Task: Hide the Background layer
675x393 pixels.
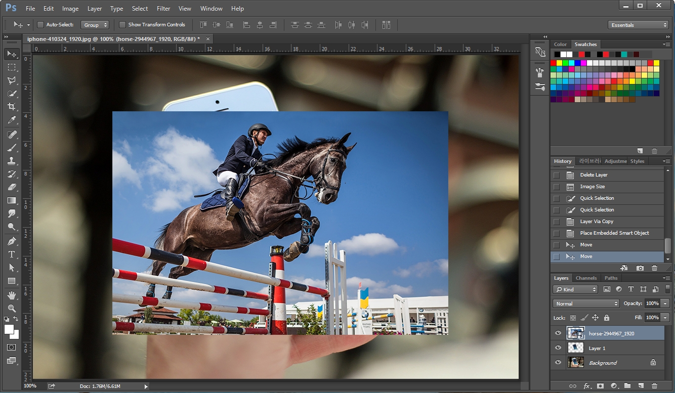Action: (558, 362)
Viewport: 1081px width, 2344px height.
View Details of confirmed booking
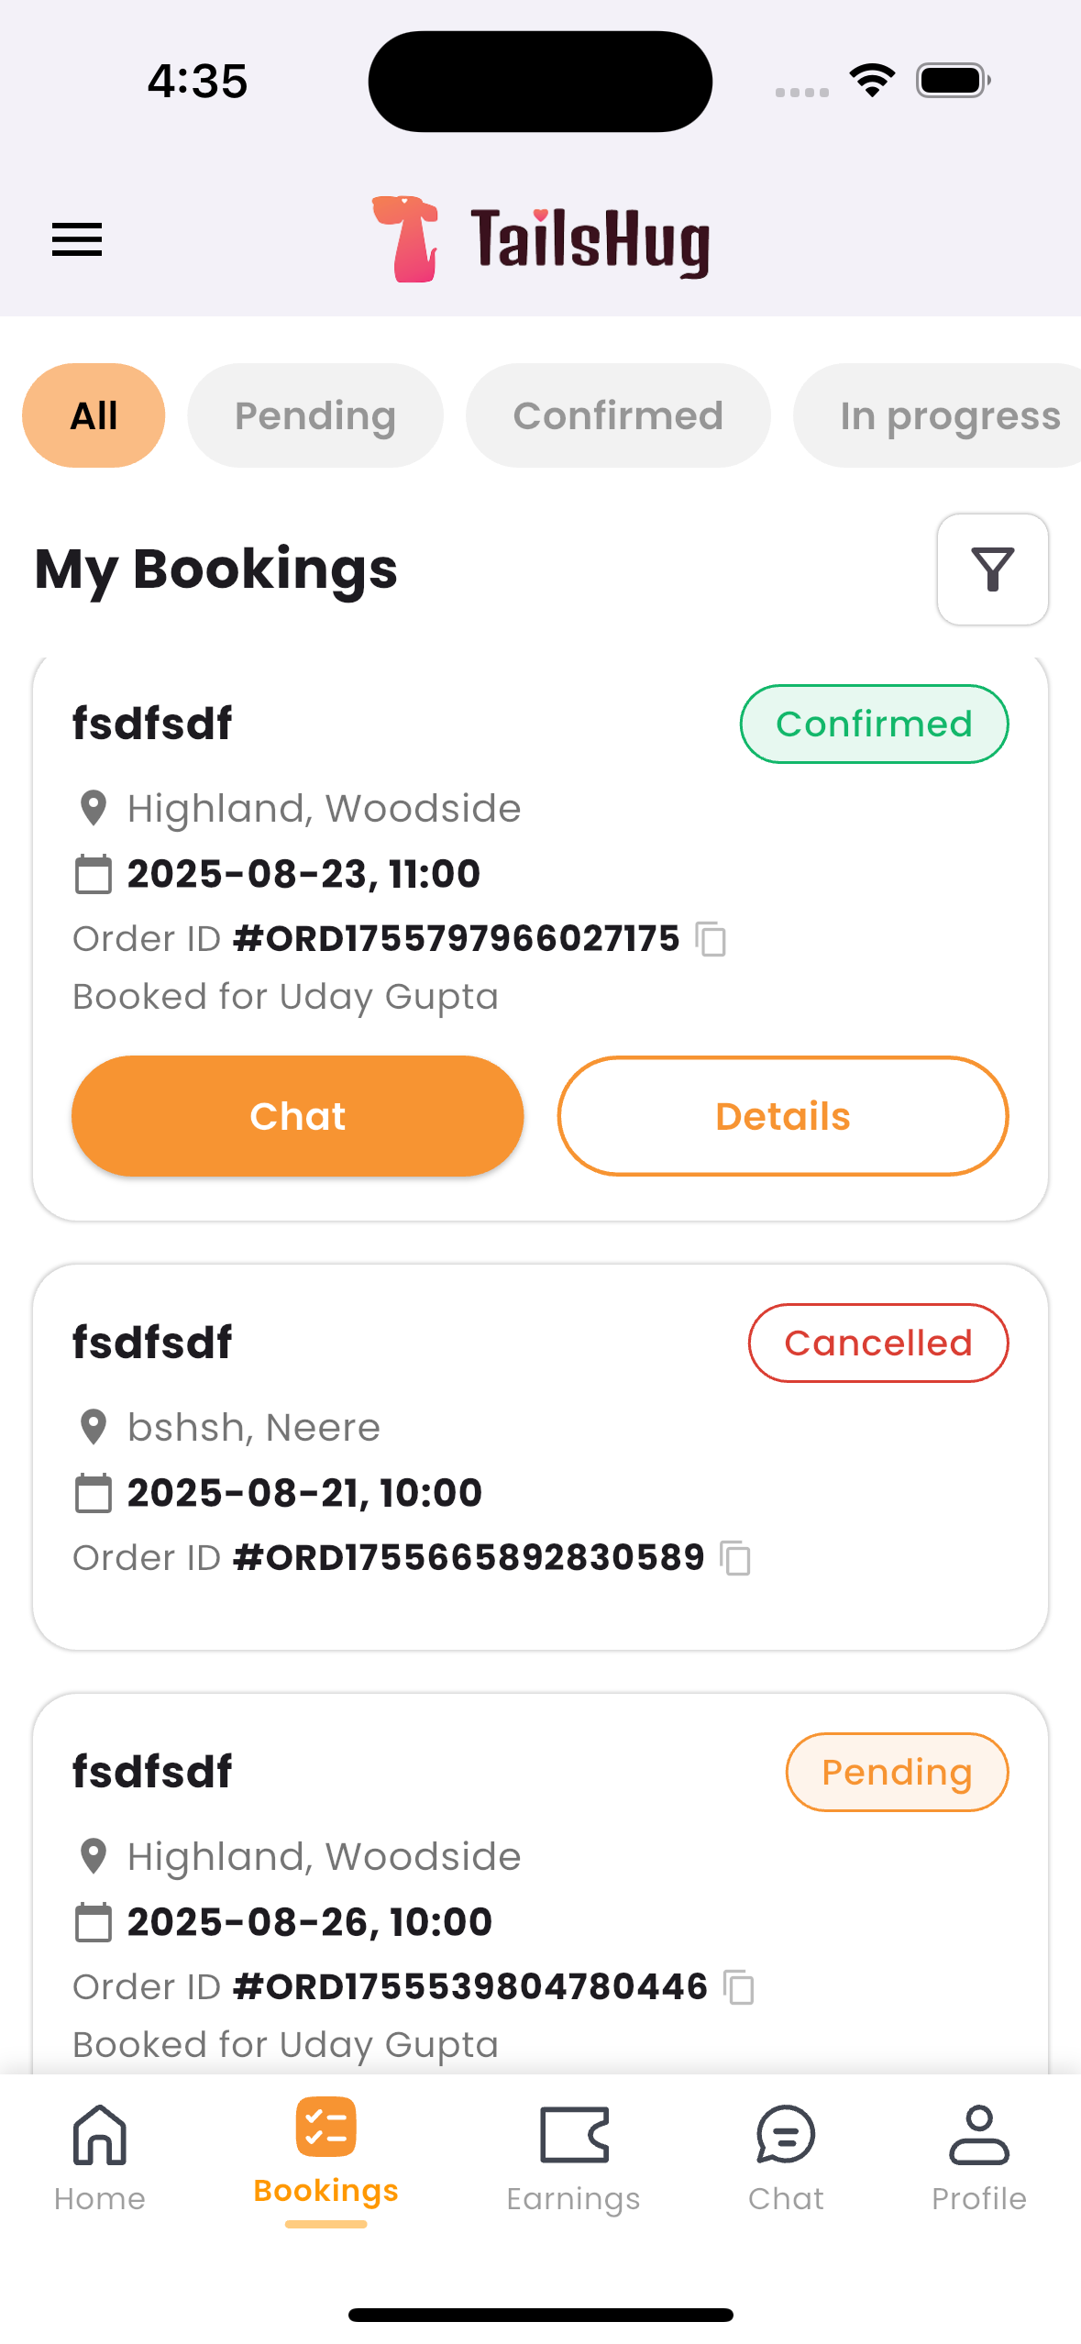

++++++

WHAT TO WORK ON
Pictures must be left out. Repeat exactly the lines from the one containing "Viewport: 1081px width, 2344px height." through the final line of the data.

SOLVED EXERCISE
Viewport: 1081px width, 2344px height.
View Details of confirmed booking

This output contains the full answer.